Page:Christiaan Snouck Hurgronje - The Achehnese Vol II. - tr. Arthur Warren Swete O'Sullivan (1906).djvu/163

This page has been proofread, but needs to be validated.

146

by a geureuda (griffin) with the exception of a princess who has escaped by hiding in a drum, and her eight maids of honour who have concealed themselves in a box. He slays the geureuda and weds the princess[1].

Indra Bangsawan meets in the forest a well disposed raʾsasa (giant) who tells him of princess Sangirah daughter of king Gumbiran. A monster called Buraʾsa with seven eyes and noses demands her, and her father sees no way of avoiding the difficulty other than to propose to her suitors (nine princes up till then) as the condition for aspiring to her hand, that they should bring him Beuraʾsa's eyes and noses.

The raʾsasa gives Indra Bangsawan a charm which enables him to change to any shape he pleases; whereupon he makes himself into a little forest mannikin with a mangy skin, and goes to offer his services to Raja Gumbiran[2].

The king gives the little fellow as a plaything to his daughter. He receives the name of Si Uneun[3] and the princess gives him a pair of goats to look after. Soon, in spite of his ludicrous exterior he wins her favour and receives from her the new name of Si Gamba (Gambar). She tells him her story, and how it has been revealed to her from books that one Indra Bangsawan is destined to be her deliverer.

The princess gets a disease of the eyes, which the physicians declare can only be cured by the application of tigress's milk. Indra Bangsawan procures this from his raʾsasa. The nine princes also go in quest of this milk, and Indra Bangsawan, in his true form, deceives them by giving them goat's-milk in return for which they are obliged to brand themselves as his slaves.[4]

Maimed by the branding the nine return to the palace with their goat's milk and are there put to shame by Si Gamba, whose tigress's milk works the cure.

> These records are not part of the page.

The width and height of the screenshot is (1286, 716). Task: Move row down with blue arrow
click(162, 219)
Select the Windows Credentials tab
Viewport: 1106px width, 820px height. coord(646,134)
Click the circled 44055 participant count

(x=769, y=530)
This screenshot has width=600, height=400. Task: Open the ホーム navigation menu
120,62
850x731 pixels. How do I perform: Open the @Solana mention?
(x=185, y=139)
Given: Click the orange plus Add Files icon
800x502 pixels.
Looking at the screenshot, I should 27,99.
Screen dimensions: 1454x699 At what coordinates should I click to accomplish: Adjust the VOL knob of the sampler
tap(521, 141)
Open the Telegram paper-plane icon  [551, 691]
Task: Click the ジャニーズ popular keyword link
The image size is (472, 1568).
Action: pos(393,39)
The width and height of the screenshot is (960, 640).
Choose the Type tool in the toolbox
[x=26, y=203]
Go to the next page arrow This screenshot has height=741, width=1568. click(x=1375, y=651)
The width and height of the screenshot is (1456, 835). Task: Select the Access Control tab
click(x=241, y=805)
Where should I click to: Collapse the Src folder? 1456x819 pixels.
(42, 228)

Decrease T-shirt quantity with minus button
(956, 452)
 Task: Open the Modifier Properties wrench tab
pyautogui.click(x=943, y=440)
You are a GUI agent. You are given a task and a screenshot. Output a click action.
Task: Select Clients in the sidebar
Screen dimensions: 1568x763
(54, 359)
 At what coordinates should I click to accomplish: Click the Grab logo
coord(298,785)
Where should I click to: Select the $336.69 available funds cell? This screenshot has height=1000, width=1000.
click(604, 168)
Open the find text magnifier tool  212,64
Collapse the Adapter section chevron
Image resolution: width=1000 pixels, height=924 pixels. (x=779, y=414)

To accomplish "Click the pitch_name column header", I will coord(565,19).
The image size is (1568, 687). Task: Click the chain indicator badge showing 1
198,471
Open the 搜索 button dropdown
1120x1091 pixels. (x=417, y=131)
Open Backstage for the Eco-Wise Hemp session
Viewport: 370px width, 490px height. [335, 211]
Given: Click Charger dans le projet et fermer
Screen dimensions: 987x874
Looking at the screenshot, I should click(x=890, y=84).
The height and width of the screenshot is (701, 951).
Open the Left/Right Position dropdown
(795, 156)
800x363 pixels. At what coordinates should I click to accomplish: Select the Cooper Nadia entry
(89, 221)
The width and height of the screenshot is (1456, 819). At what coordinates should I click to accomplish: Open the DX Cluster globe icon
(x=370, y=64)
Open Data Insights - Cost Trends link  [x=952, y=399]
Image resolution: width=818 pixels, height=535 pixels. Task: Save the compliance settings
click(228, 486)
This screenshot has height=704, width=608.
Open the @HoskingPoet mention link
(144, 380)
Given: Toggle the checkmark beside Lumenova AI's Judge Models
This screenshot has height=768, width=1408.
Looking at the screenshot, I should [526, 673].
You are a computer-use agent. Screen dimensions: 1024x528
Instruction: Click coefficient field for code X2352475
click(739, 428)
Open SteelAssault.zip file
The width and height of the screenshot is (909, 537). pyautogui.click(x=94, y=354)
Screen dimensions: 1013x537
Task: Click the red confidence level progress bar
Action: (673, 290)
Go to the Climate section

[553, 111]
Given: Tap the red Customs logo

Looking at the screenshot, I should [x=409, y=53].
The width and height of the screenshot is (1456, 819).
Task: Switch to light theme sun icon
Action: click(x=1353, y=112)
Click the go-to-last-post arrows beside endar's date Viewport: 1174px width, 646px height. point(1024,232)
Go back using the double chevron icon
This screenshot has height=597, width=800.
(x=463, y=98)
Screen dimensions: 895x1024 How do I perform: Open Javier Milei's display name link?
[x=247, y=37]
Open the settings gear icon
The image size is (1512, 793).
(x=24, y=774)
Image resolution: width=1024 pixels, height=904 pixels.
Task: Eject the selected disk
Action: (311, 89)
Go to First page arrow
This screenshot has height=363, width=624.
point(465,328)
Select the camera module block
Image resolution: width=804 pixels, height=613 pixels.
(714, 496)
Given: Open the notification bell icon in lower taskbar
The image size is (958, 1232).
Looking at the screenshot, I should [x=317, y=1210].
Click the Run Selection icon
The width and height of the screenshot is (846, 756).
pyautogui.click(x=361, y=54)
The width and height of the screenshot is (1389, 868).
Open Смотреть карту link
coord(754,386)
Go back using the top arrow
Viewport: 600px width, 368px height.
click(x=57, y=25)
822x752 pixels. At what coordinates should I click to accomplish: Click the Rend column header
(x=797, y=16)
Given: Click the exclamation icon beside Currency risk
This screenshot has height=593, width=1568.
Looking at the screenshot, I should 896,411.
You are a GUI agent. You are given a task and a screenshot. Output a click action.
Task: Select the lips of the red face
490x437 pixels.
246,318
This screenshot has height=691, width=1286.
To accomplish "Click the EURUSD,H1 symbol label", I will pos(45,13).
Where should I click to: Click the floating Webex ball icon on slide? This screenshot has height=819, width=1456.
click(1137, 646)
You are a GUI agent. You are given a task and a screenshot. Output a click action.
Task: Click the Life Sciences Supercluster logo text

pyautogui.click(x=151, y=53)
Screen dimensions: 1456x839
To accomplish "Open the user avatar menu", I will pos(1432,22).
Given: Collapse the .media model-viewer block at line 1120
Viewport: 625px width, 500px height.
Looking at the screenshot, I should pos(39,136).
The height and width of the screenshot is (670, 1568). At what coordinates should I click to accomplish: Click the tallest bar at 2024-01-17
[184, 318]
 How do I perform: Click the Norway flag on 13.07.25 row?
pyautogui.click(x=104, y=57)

  1. These towns devastated by geureudas appear in many hikayats; see for example the Hikayat Malém Diwa p. 127 above.
  2. We are reminded of the story of Banyakchatra prince of Pajajaran, who gained admission to the presence of the princess Chiptarasa, with whom he was in love, in the form of an ape and under the name of Lutung Kěsarung. This story appears e. g. in Babad Pasir, translated by J. Knebel, Batavia 1898, pp 61 et seq. [Lutung or lutong is the name of a large black monkey common in Malaya. Translator.]
  3. This form is derived from the more characteristic Malay name Si Utan. Uneun means "to the right".
  4. In the story of Banta Ali Peureudan (XXV) we find a like occurrence, while, as we noted in connection with that story, the incident of branding recurs in Indian children's tales.